Polymer Dispersions (PD) 2 to 7 and Comparative Polymer Dispersions (Comp. PD) 1 to 6 were prepared according to the preparation for the Polymer Dispersion 1 with different amounts of COPS-3 and IA as listed in Table 1.

Polymer Dispersion 7 used 249g VEOVA 10 monomer replacing B A.

The particle sizes of each Polymer Dispersion were tested by a BI-90 Particle Size Analyzer commercially available from Brookhaven Instruments Corporation.

The Solids of each Polymer Dispersion were tested in a 150°C oven for 40min.

TABLE 1

Comp. PDs 4 and 5 used respectively 1% AA, and 1% MAA replacing IA.

2. Preparation for Paint formulations

Paints containing different Polymer Dispersions were prepared using the following procedure as shown in Table 2. The grind ingredients were mixed using a high speed Cowles disperser, and the let-down ingredients were added using a conventional lab mixer. TABLE 2

Material Weight(g)

"Grind"

Water 300

CELLOSIZE QP-30000 thickener 3

AMP-95 neutralizer 2

Dispelair CF-246 defoamer 2

OROTAN 1288 dispersant 7

TRITON BD-405 wetting agent 2

SR-237 titanium dioxide 30

DB-80 calcined clay 80

ASP 170 extender 60

CC-700 calcium carbonate 310

ROCIMA 363 biocide

"Let-down"

Water 31

TEXANOL coalescent 9

Propylene glycol 9

KATHON LXE biocide 2

DISPELAIR CF-246 defoamer 1

Polymer Dispersion 120

ACRYSOL TT-935 thickener 4

Water 26

Total 1000

PVC 78%

IV. Results

TABLE 3

The results were shown in Table 3. Comparative Paint 8 (Comp. 8) was a paint formulation comprising a poly(vinyl acetate) dispersion, and had a poor early chalking resistance (chalk rating being 2).

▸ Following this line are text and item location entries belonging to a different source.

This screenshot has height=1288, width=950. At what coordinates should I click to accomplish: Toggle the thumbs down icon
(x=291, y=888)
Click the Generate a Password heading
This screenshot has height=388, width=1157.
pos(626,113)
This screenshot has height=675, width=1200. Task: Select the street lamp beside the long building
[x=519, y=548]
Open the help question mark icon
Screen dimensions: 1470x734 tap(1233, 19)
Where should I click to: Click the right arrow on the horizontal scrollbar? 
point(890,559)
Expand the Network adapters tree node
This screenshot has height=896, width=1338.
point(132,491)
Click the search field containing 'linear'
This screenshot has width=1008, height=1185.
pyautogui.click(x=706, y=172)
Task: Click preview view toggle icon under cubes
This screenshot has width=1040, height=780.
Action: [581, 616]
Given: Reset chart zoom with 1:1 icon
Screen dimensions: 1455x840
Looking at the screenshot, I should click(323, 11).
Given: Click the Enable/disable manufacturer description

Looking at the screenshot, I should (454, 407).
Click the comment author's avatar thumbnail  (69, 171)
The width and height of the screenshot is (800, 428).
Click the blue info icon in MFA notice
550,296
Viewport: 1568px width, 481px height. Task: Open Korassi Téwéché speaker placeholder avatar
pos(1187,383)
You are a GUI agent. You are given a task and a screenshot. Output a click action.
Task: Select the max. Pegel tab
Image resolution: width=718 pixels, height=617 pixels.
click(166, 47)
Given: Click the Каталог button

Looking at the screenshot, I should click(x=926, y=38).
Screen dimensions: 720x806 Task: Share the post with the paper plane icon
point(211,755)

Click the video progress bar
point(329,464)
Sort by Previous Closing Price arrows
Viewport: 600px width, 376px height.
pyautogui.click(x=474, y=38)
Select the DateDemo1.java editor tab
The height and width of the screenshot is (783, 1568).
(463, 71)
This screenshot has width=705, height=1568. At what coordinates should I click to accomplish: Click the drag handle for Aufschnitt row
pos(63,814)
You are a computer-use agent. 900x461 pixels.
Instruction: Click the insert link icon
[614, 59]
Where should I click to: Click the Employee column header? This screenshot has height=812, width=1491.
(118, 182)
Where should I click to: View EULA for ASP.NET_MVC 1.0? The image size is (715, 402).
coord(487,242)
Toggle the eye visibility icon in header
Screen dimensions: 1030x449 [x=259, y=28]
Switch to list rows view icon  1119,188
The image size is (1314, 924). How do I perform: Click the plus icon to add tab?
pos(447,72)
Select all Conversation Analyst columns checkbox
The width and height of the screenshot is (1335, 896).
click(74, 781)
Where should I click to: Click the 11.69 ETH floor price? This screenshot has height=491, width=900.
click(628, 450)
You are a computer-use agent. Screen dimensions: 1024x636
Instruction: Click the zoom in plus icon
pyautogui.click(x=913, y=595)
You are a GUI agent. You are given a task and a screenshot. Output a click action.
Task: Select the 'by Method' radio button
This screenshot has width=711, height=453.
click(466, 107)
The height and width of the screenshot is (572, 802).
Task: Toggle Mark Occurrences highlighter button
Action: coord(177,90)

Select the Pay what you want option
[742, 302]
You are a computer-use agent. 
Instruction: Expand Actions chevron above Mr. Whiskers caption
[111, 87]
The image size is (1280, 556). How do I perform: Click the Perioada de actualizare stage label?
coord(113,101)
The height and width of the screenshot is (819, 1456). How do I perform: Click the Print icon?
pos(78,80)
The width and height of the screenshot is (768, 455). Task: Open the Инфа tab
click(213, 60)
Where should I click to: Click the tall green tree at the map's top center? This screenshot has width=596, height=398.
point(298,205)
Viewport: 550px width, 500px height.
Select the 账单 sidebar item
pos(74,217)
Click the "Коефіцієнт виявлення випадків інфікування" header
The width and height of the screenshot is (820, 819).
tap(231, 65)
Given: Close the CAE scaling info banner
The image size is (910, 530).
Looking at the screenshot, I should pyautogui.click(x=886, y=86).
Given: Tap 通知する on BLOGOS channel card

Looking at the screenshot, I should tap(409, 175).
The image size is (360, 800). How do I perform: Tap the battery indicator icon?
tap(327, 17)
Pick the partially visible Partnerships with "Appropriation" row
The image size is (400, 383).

With the same vinyl acetate concentrations, Comparative Paints 9 (Comp. 9) and 10 (Comp. 10) further and respectively comprised the phosphorus- containing allylic monomer (COPS-3), and the itaconic acid (IA) of the present invention, compared to Comp. 8, both Comp. 9 and Comp. 10 improved in paint washability performance, while either of them still had very serious paint stability issue (Comp. 9 had a AKU of 18) or early chalking issue (Comp. 10 had a chalk rating of 3). This indicated the important role of either the phosphorus-containing allylic monomer or the itaconic acid played to paint early chalking resistance or the paint stability. Still under the same vinyl acetate concentrations, Comparative Paints 11 (Comp. 11) and 12 (Comp. 12) respectively used AA and MAA replacing IA, compared to Paint 4 using IA, had worse paint washability performances. This indicated the critical role of IA to the paint washability. Comparative Paint 13 (Comp. 13) comprised both COPS-3 and IA, while the dry weight ratio of COPS- 3/(IA+COPS-3) exceeded the required range, and was 0.77. Comp. 13 had a poor paint stability (AKU being 14.4). Under the same vinyl acetate concentrations, Paints 1-7 were good at paint washability, stability and early chalking resistance performances.